## Aim of the exercise
Print the material word for word from its first line through the line containing "click(85, 96)", and leave the pictures out.

## Materials provided
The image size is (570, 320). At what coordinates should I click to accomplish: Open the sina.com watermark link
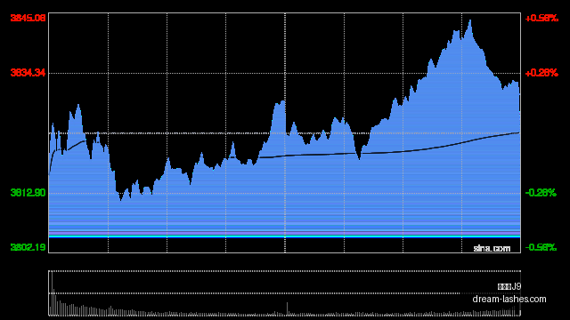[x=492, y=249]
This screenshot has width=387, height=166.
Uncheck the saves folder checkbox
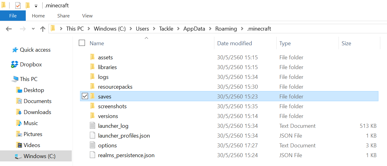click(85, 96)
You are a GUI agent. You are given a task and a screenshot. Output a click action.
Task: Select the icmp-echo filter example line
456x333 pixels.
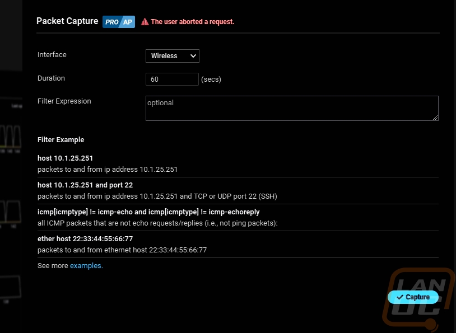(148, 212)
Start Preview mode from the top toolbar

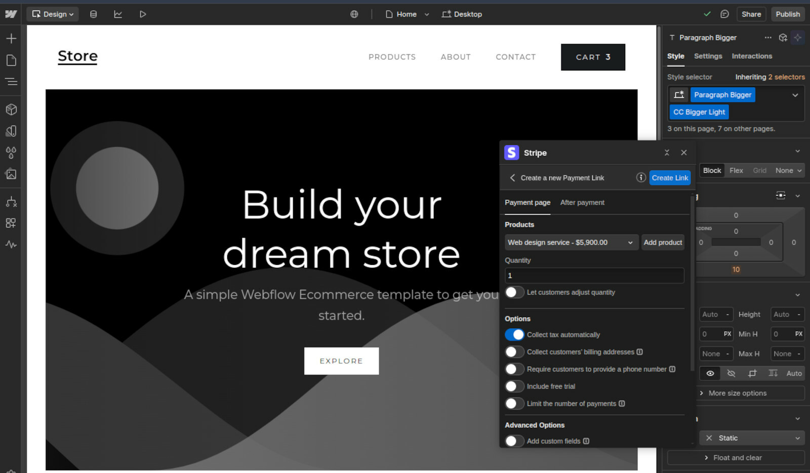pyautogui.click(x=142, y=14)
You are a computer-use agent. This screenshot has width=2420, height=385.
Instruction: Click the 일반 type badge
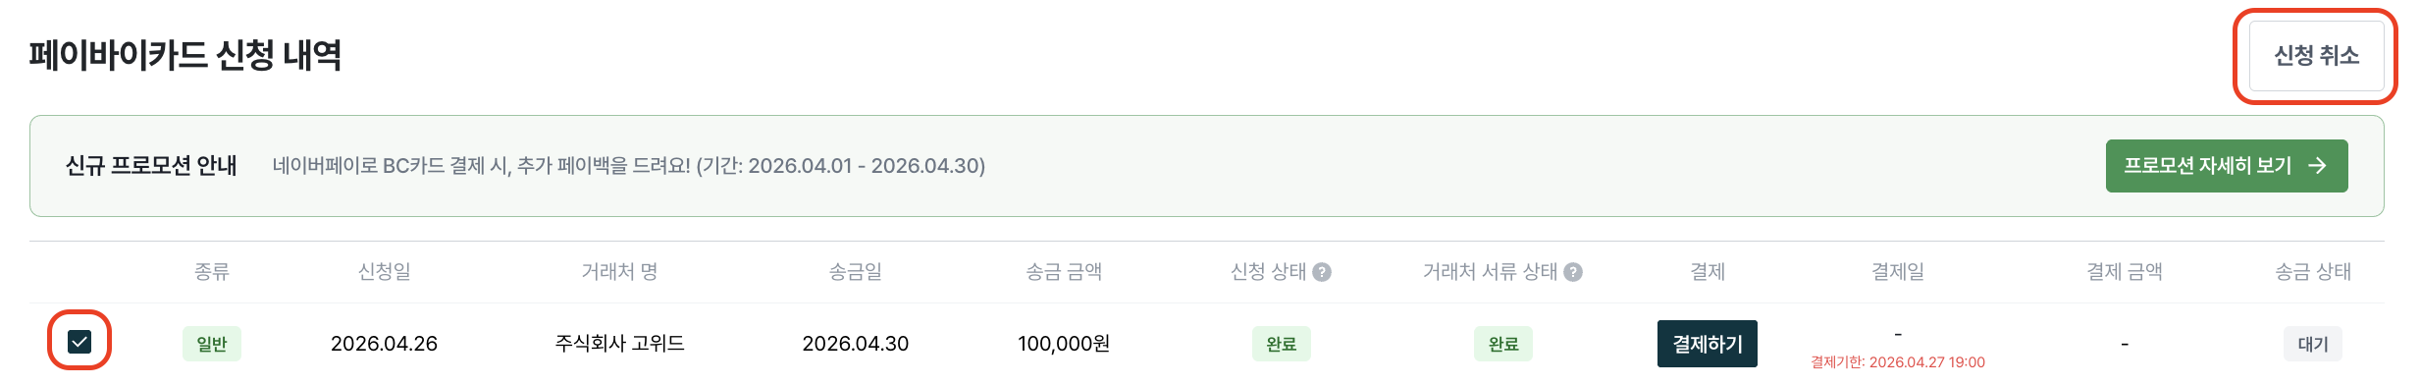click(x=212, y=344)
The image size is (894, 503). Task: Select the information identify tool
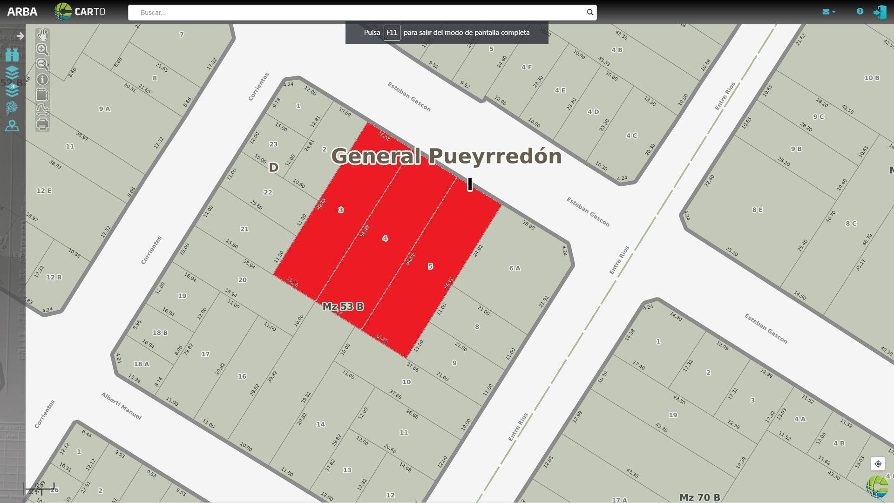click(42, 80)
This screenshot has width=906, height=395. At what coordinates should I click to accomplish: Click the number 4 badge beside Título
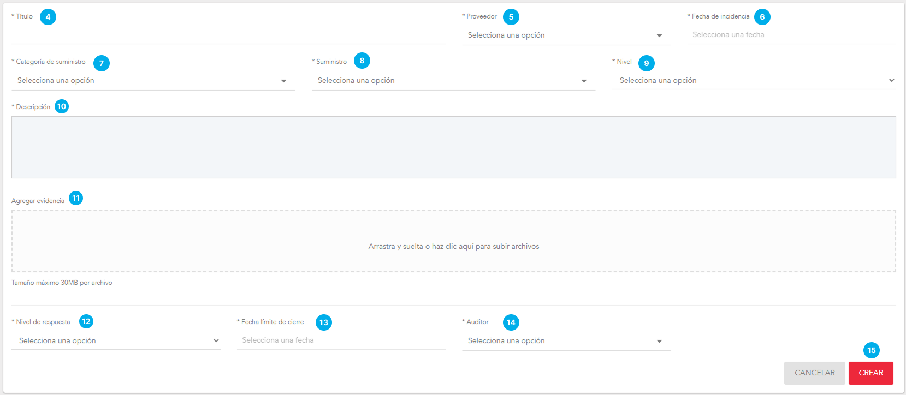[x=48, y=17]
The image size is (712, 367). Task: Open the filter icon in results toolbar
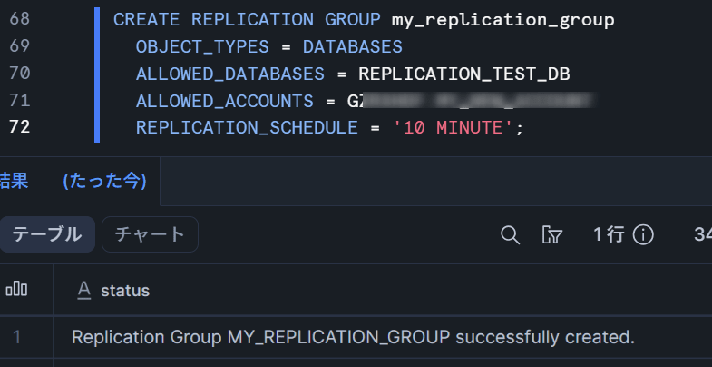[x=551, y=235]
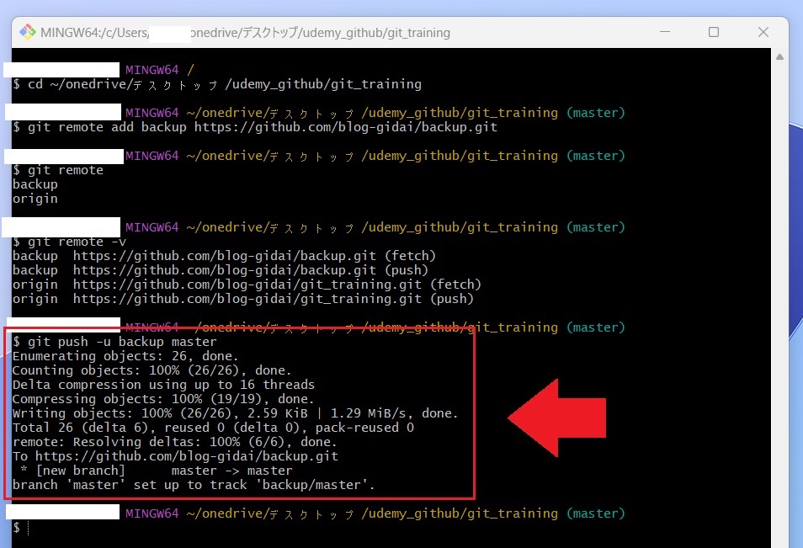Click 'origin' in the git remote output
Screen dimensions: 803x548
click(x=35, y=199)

## Exercise output
The image size is (570, 320). At what coordinates should I click to accomplish: Open the sina.com watermark link
[x=492, y=249]
This screenshot has width=387, height=166.
Uncheck the saves folder checkbox
click(85, 96)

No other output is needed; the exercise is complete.